Goal >> Please copy the rows below word for word, starting at the line that contains "Given: Select the Hand tool in toolbar" and ending after the line that contains "Looking at the".

**** Extracted data

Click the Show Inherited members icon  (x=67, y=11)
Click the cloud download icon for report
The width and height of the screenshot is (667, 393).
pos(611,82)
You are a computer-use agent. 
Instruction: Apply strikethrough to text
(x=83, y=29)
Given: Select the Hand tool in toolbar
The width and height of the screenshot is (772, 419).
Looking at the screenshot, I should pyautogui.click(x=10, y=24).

********
**** Extracted data

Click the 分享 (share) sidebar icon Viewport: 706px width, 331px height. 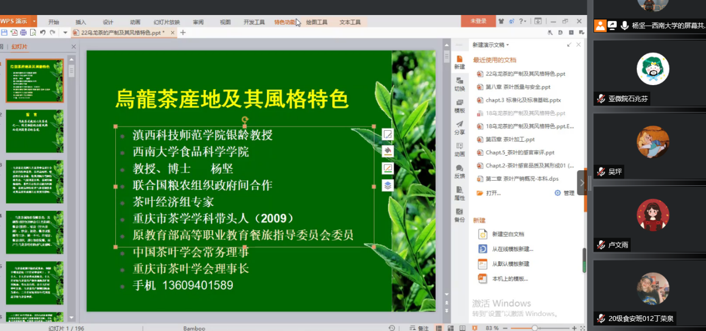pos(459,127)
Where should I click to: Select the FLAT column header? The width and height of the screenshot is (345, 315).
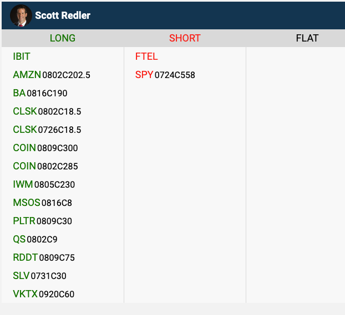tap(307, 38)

********

Solution for this problem >>
Given: Select the Hand tool in toolbar
The width and height of the screenshot is (772, 419).
Looking at the screenshot, I should pyautogui.click(x=10, y=24).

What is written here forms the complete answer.